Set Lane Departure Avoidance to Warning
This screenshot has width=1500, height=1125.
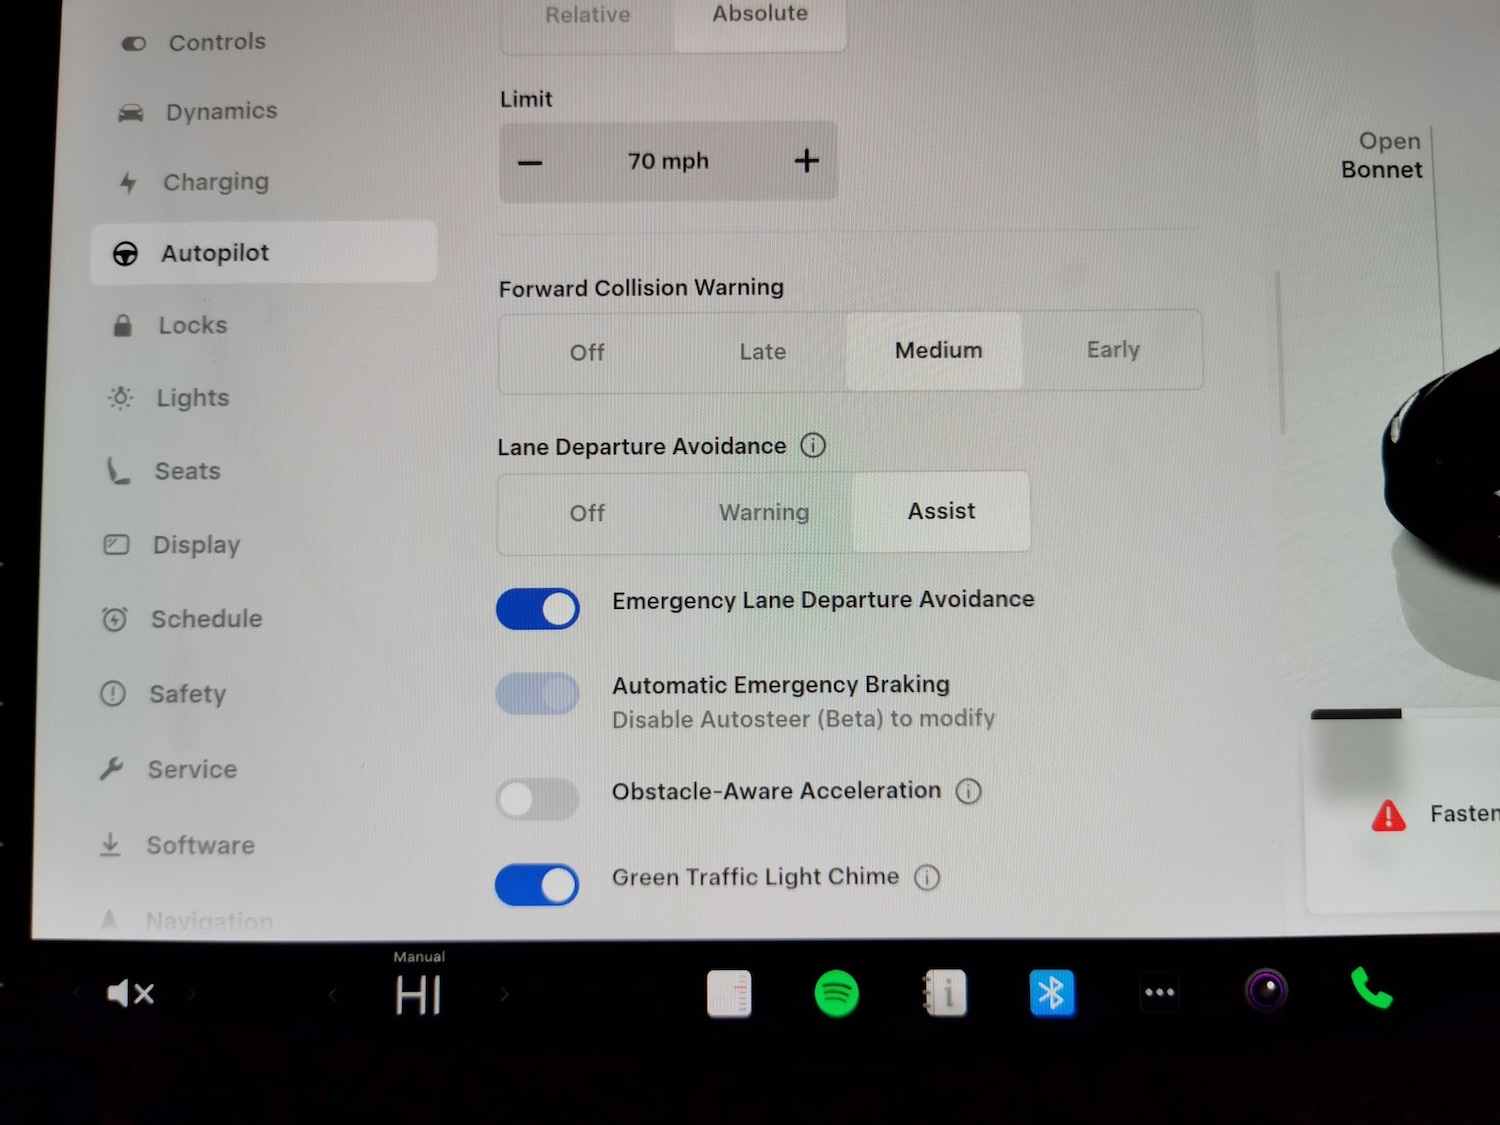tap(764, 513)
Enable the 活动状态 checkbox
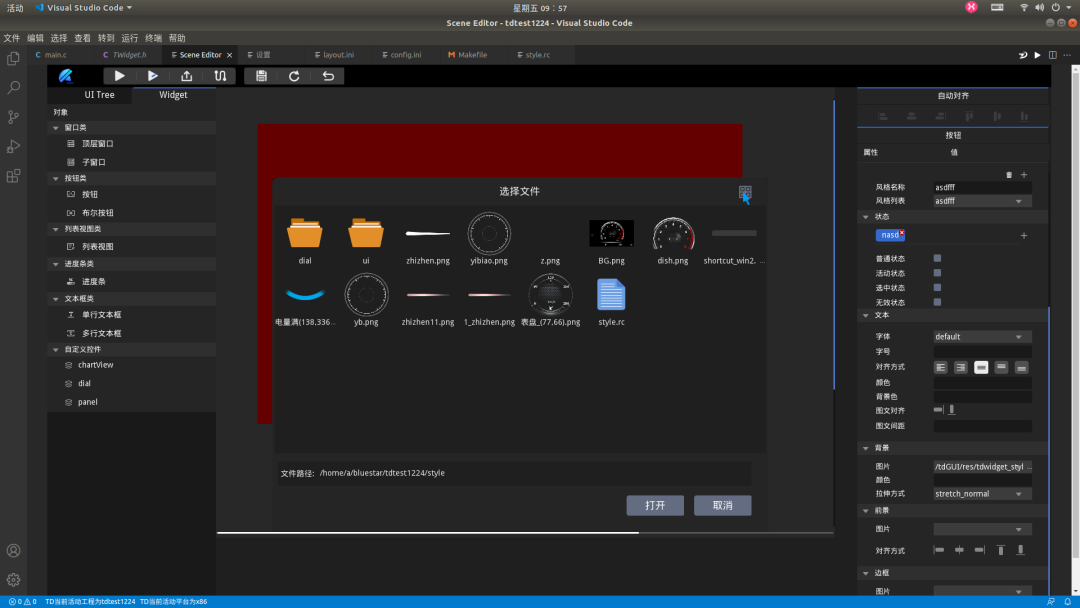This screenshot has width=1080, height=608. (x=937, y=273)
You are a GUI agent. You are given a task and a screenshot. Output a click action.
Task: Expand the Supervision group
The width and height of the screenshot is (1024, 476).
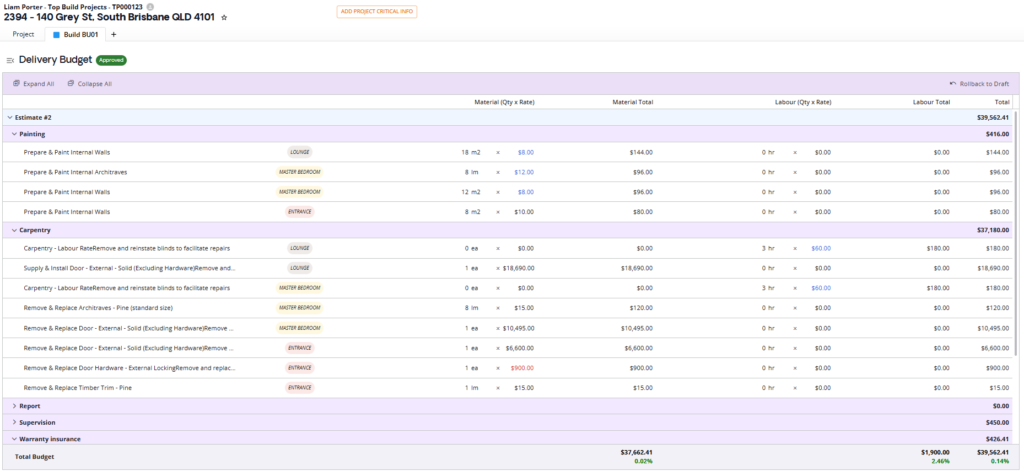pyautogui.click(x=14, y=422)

_ _ _ _

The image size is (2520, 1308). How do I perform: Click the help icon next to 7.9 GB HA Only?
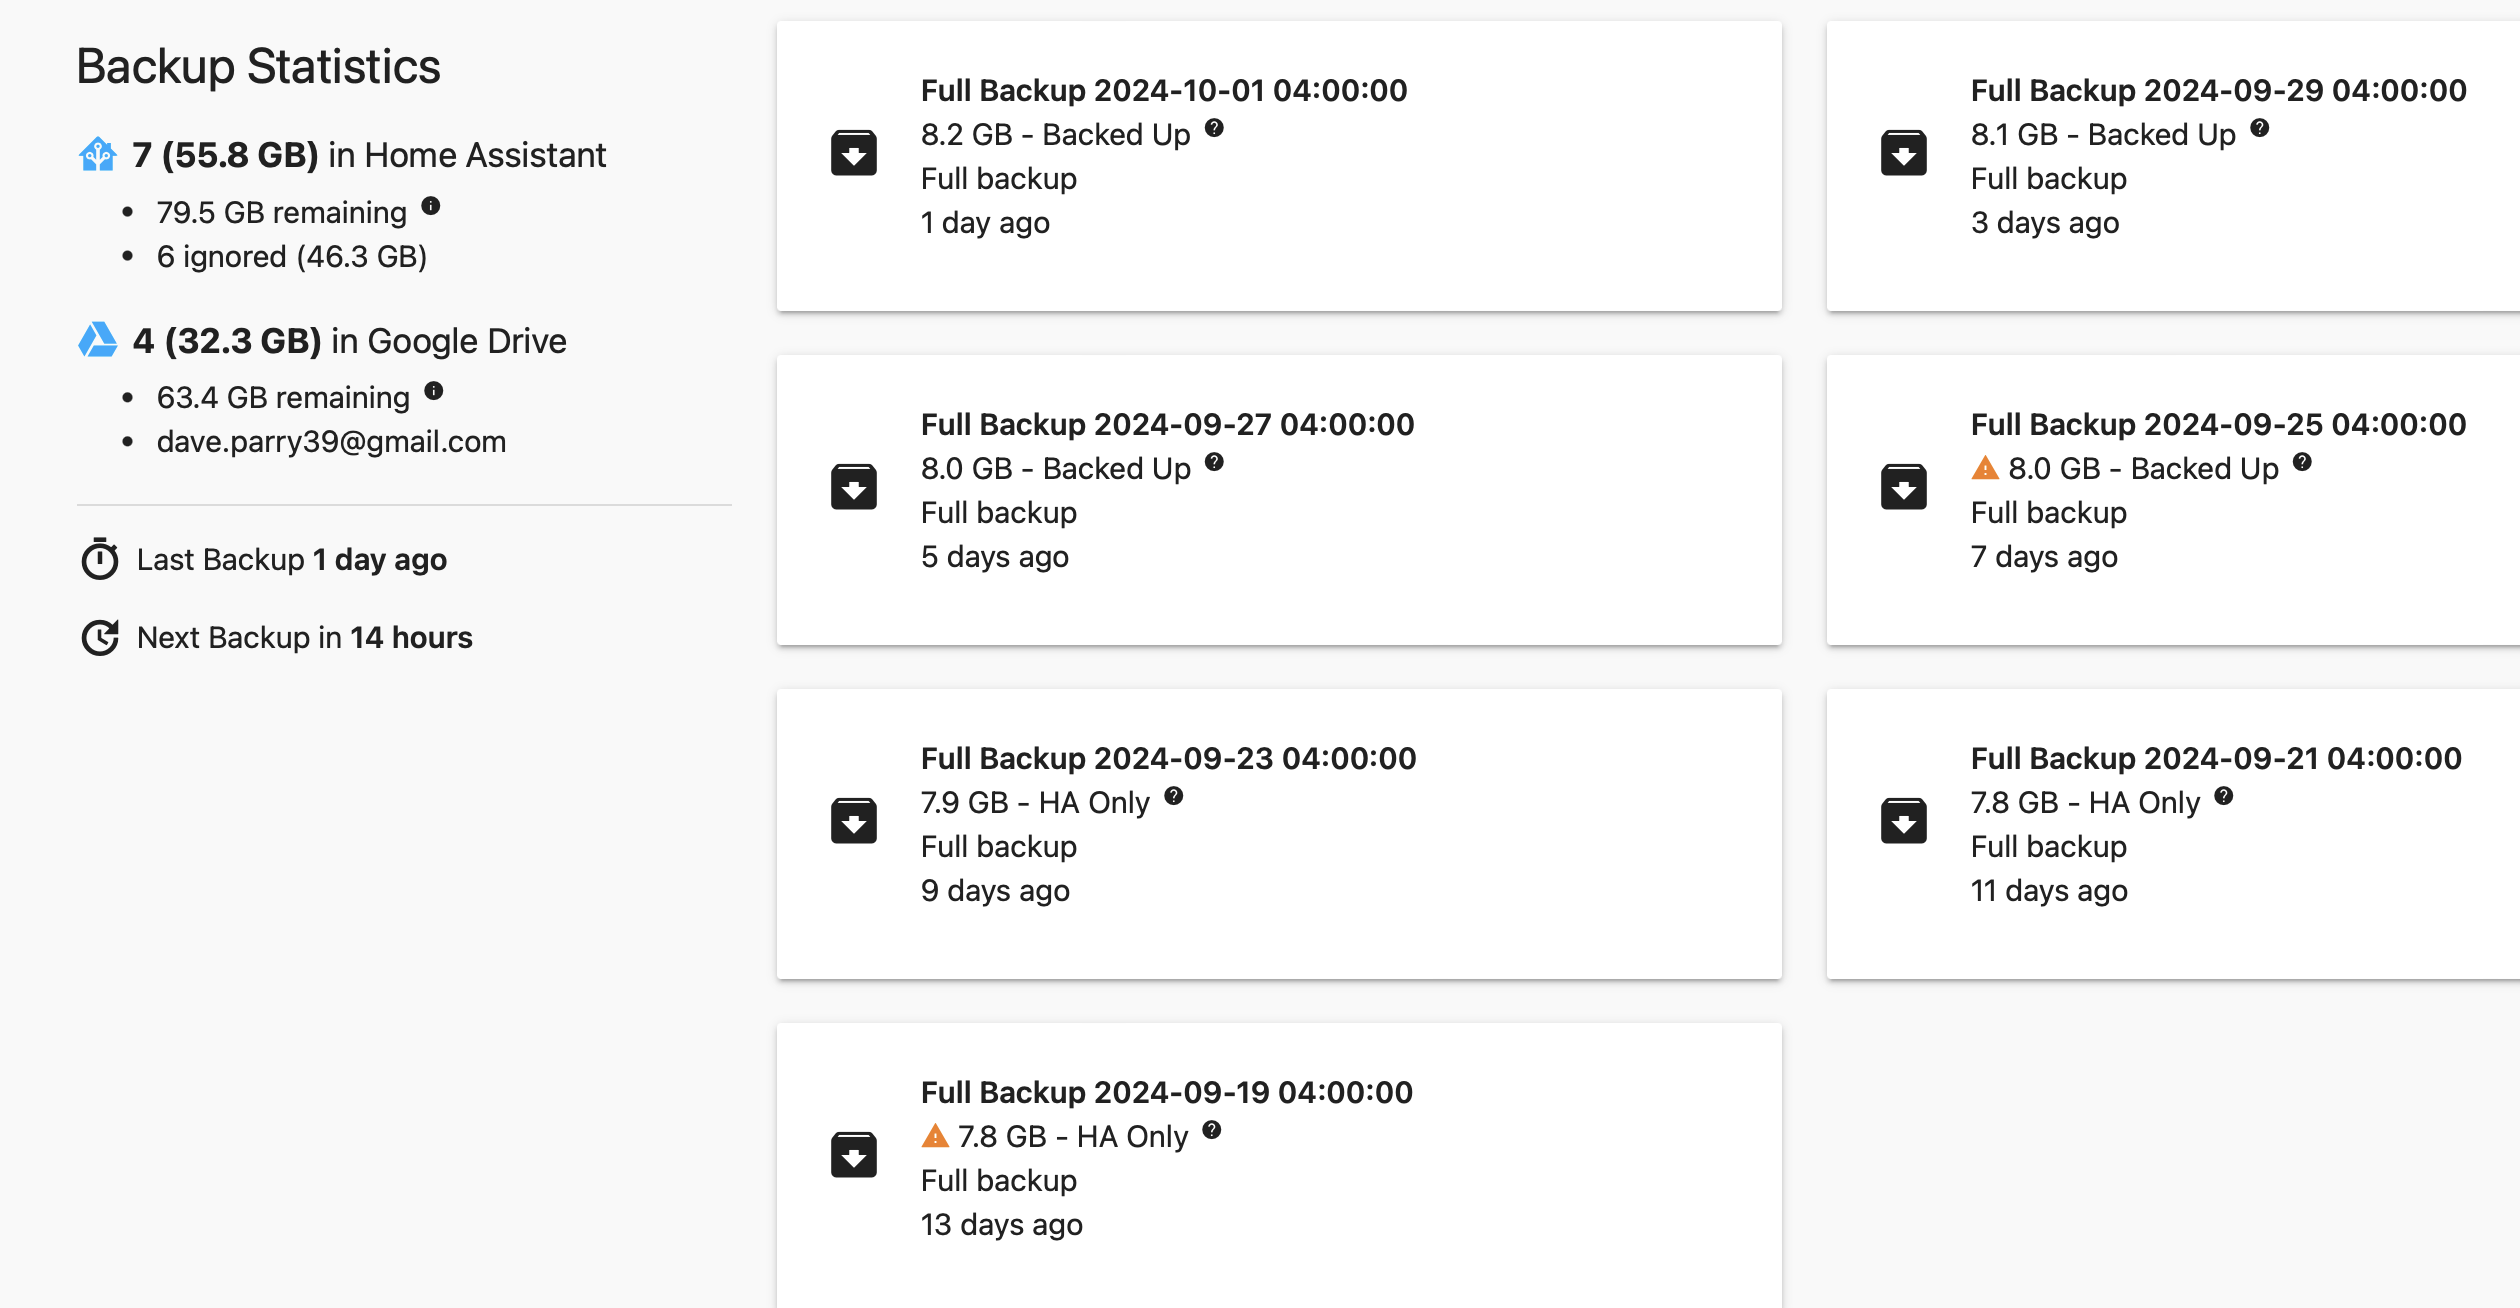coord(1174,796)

_ _ _ _

§ Problem requirements
Update the material between the lines holding "Set Lane Departure Avoidance to Warning" and "This screenshot has width=1080, height=608.", inclusive, replacing "checkbox" with "toggle" and keeping everything else the same. Leave the pictures out of your answer.

§ Completed exercise
Set Lane Departure Avoidance to Warning
This screenshot has width=1500, height=1125.
tap(764, 513)
Enable the 活动状态 toggle
This screenshot has width=1080, height=608. (x=937, y=273)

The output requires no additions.